**** THE RECORDS

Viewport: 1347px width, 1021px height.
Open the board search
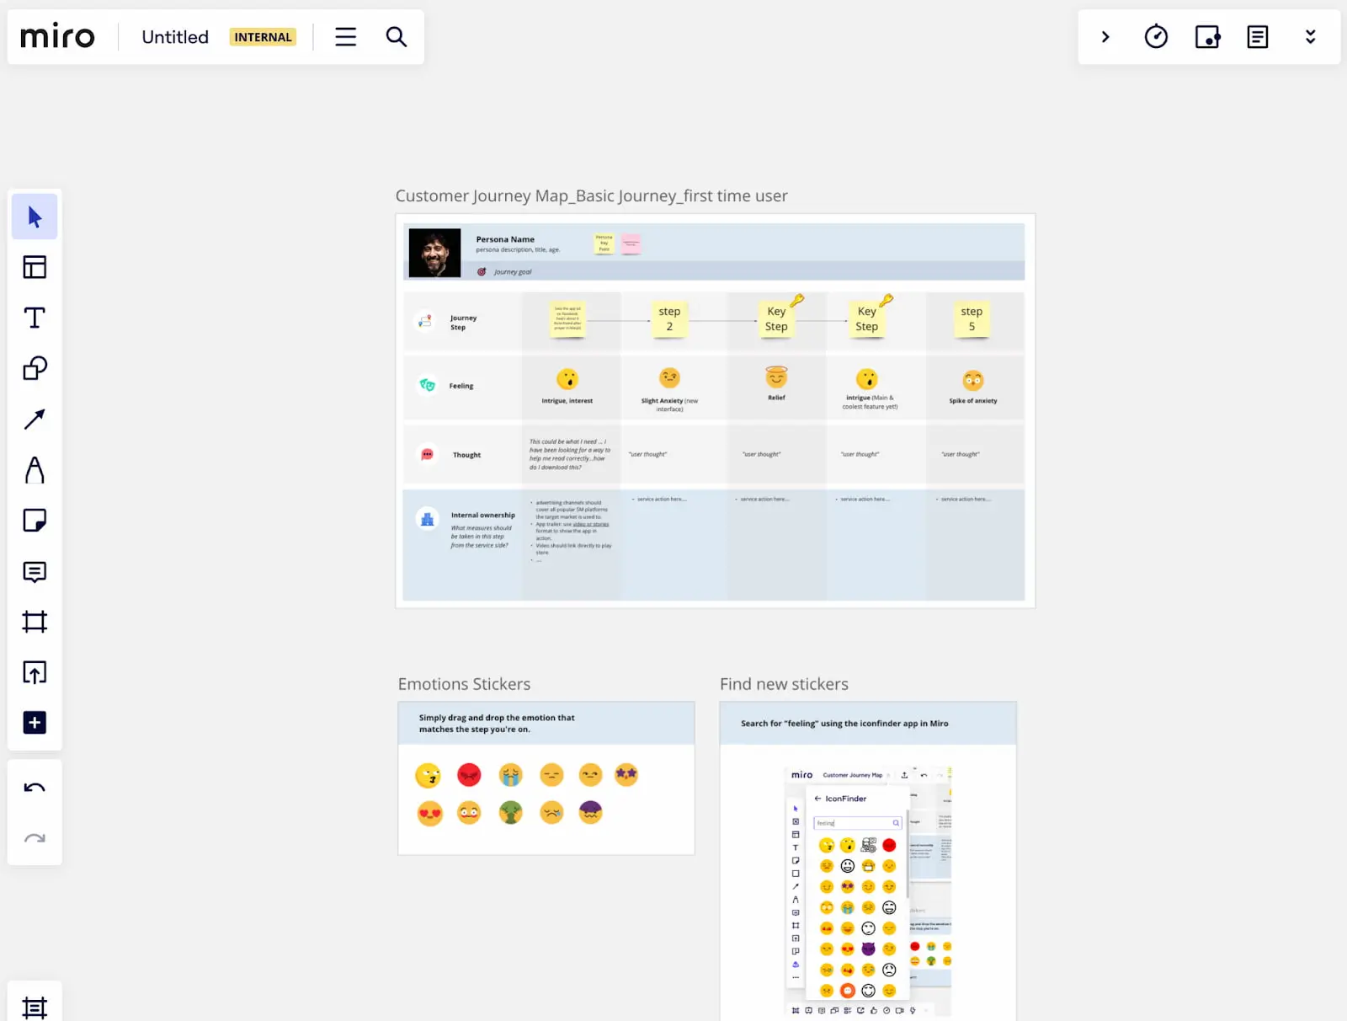coord(396,36)
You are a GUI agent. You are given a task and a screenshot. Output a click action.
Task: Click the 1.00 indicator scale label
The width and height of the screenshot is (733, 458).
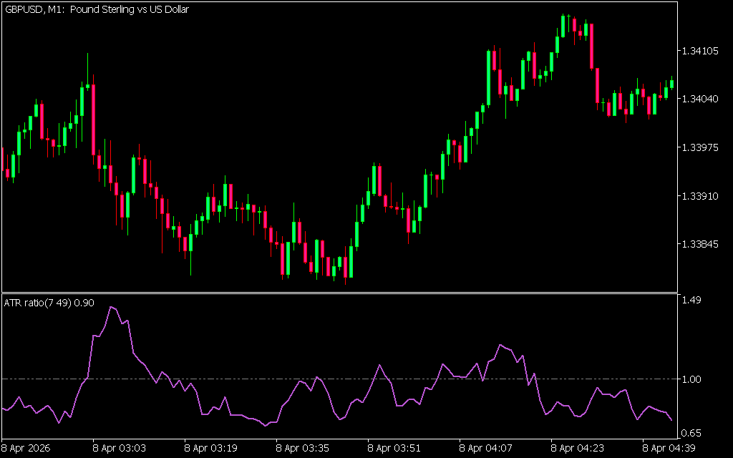click(690, 379)
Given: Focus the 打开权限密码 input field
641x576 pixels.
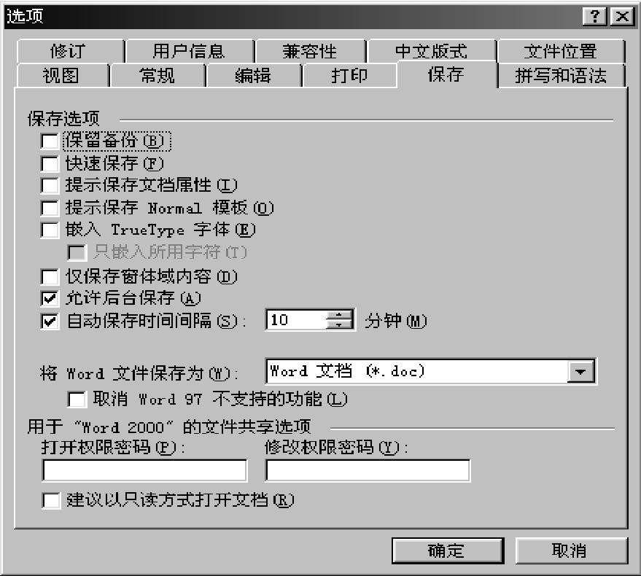Looking at the screenshot, I should [144, 470].
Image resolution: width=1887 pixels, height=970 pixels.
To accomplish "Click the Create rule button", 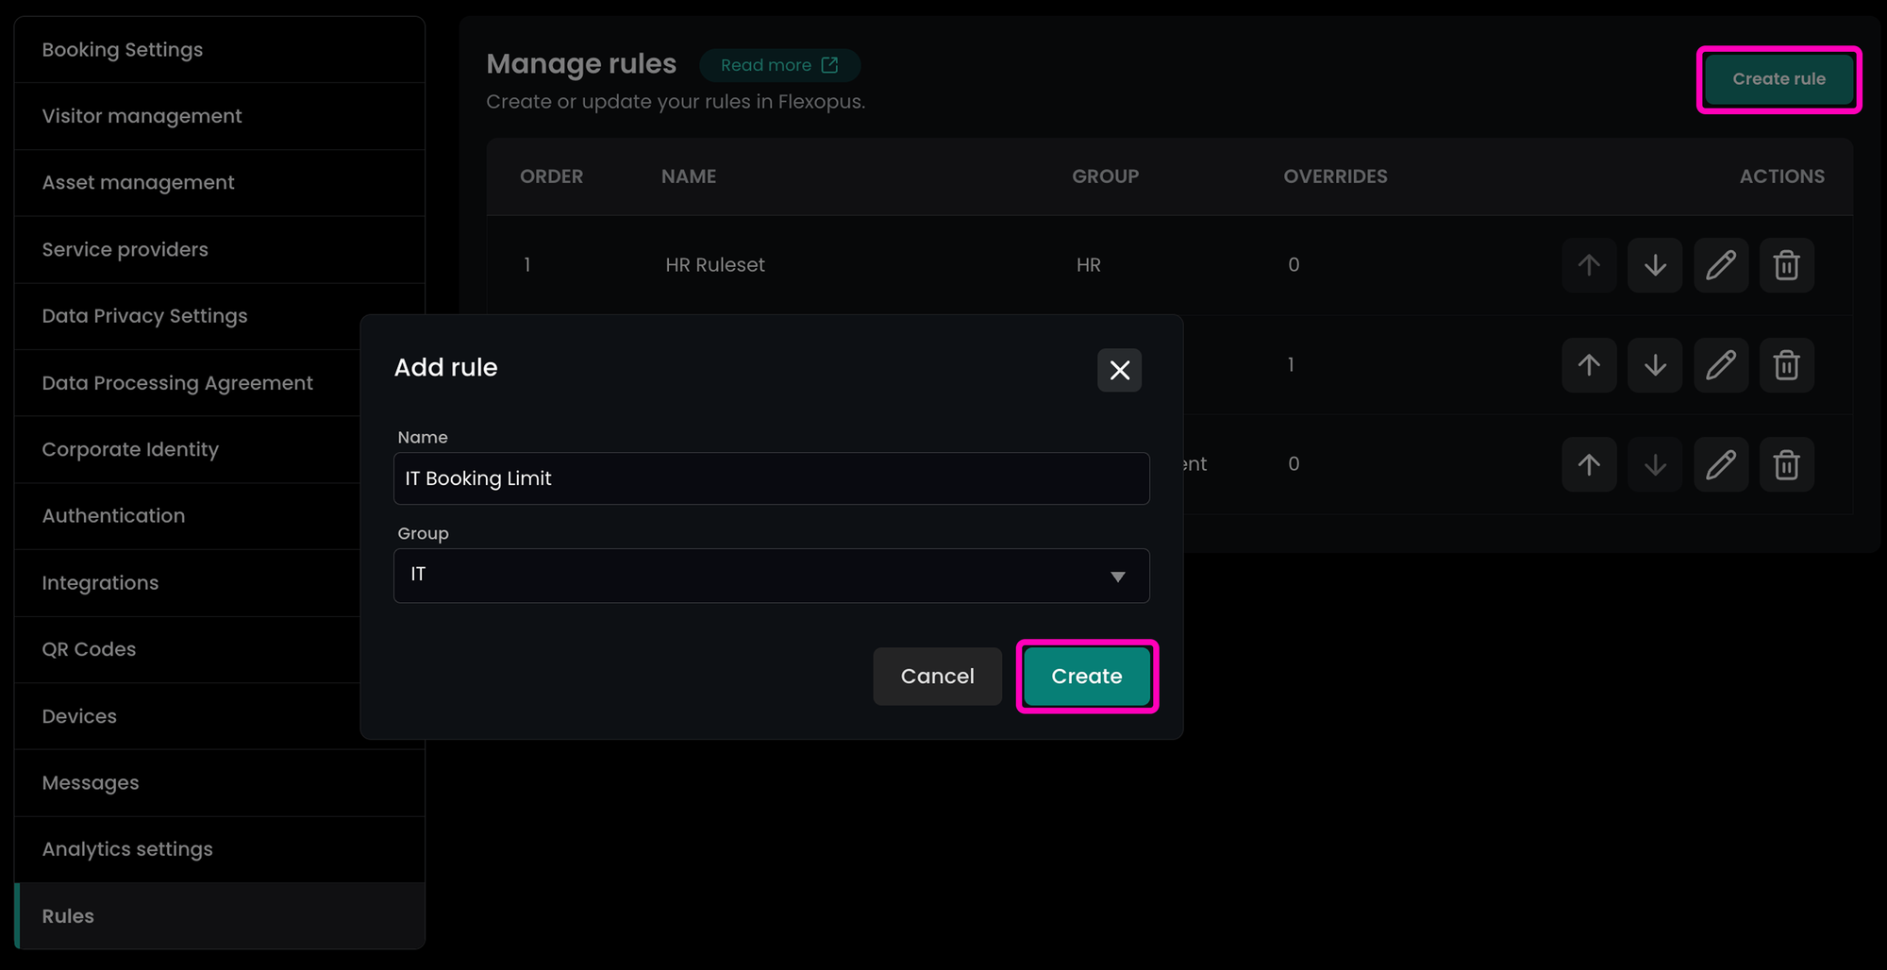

********

**EXERCISE DETAILS:**
Reproduce the items word for word, starting at the line that contains "You are a GUI" and ending at the final line of the items, with both ends included. Omit the pictures from your copy.

**EXERCISE RESPONSE:**
You are a GUI agent. You are given a task and a screenshot. Output a click action.
Task: Click the 1.00 indicator scale label
The width and height of the screenshot is (733, 458).
click(690, 379)
Given: Focus the 打开权限密码 input field
641x576 pixels.
Looking at the screenshot, I should [144, 470].
Image resolution: width=1887 pixels, height=970 pixels.
To accomplish "Click the Create rule button", 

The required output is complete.